Several emails were exchanged between OSHA’s attorney and the owner on that date, with the owner asking for help with problems he was having e-filing on the OSHRC website. The attorney clarified that she was with OSHA and that the OSHRC was a separate entity, so the most she could do for him was provide a phone number and email address for OSHRC technical support.
After a few more exchanges, the attorney also provided the name of the judge who would be hearing the case and a phone number for the judge’s legal assistant in case the owner had problems getting a response from technical support.
The owner was able to create an account but continued to struggle with filing his response, which was never filed.
Technical difficulties continue
On May 12, 2021, a legal assistant with OSHA issued an “Order to Show Cause Why Notice of Contest Should Not Be Dismissed,” also known as a Show Cause Order. This is basically a last chance for an employer to file a response before “the alleged violations set out in the citations would be affirmed and the proposed penalties would be assessed without a hearing.” The owner had until May 26, 2021, to file his response with the OSHRC.
The owner sent an email back to OSHA’s legal assistant on May 26, 2021, again claiming technical difficulties with electronic filing on the OSHRC website and requesting an alternate method of filing. The legal assistant provided contact information for OSHRC technical support and for the judge’s office and clarified that she couldn’t do much more than that since she was with OSHA not the OSHRC.
A response wasn’t filed, and on Aug. 3, 2021, OSHA filed a motion for default judgment.
Owner sends letter asking for help
On Nov. 18, 2021, the owner sent a letter to the OSHRC stating that he was unable to access the “OSHA Portal” despite multiple calls to the Kansas City and Washington OSHA offices. In the letter, he said his company was an “employee owned company” that had “no employees” and that he wanted to submit proof but couldn’t due to lack of access to “the Portal.” He explained that he needed help because he isn’t a “computer person” and had tried everything he could to get help in submitting a proper response.
The OSHRC granted aid by viewing the owner’s letter as a request for relief under Rule 60(b)(1), which states that employers can get relief from a final judgment order in extraordinary and exceptional circumstances for “mistake, inadvertence, surprise or excusable neglect.” An employer bears the burden of proving it’s entitled to such relief.
No excusable neglect, $42K fine stands
In this case, the court found the only potential circumstance that could apply was excusable neglect, which may apply in cases where, for example, a secretary received the notice but failed to communicate it to the employer or in which the court provided an incorrect deadline date.

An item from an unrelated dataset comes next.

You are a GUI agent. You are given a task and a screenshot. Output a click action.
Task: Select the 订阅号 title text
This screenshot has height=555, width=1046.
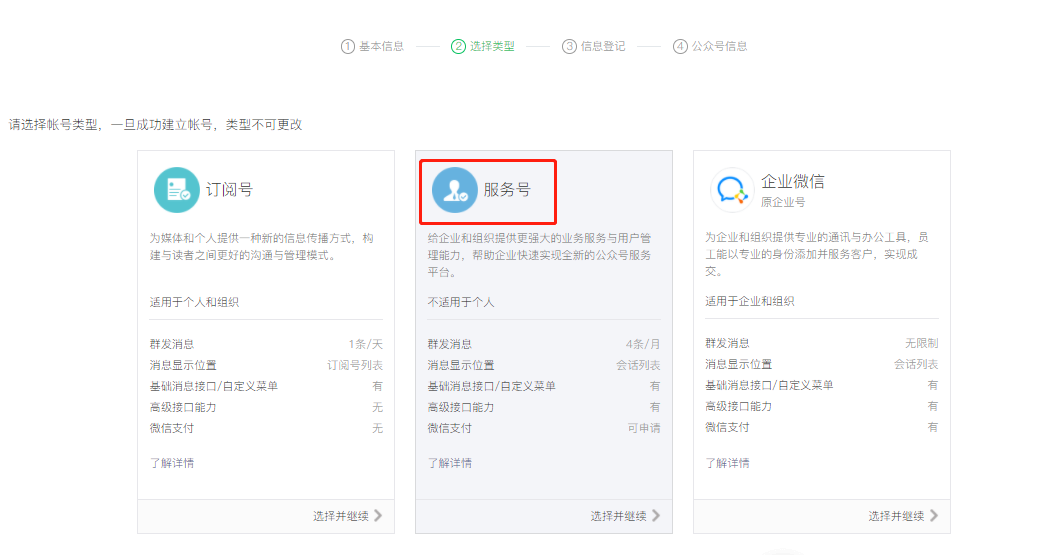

But the OSHRC found the owner failed to prove his case.
His primary excuse was that he couldn’t access the OSHRC electronic-filing system while doing the best he could despite not being computer savvy. However, he managed to communicate multiple times to OSHA via email and received phone numbers and email addresses of OSHRC representatives for further assistance but failed to use them.
According to the OSHRC decision, the owner’s “ability to respond via email at critical moments … reveals that he was not completely ignorant of technological tools” which “demonstrates, at best, inexcusable inattentiveness or neglect, rather than excusable carelessness.”
That meant the OSHA citations were affirmed in their entirety and the employer remained on the hook for the $41,349 fine.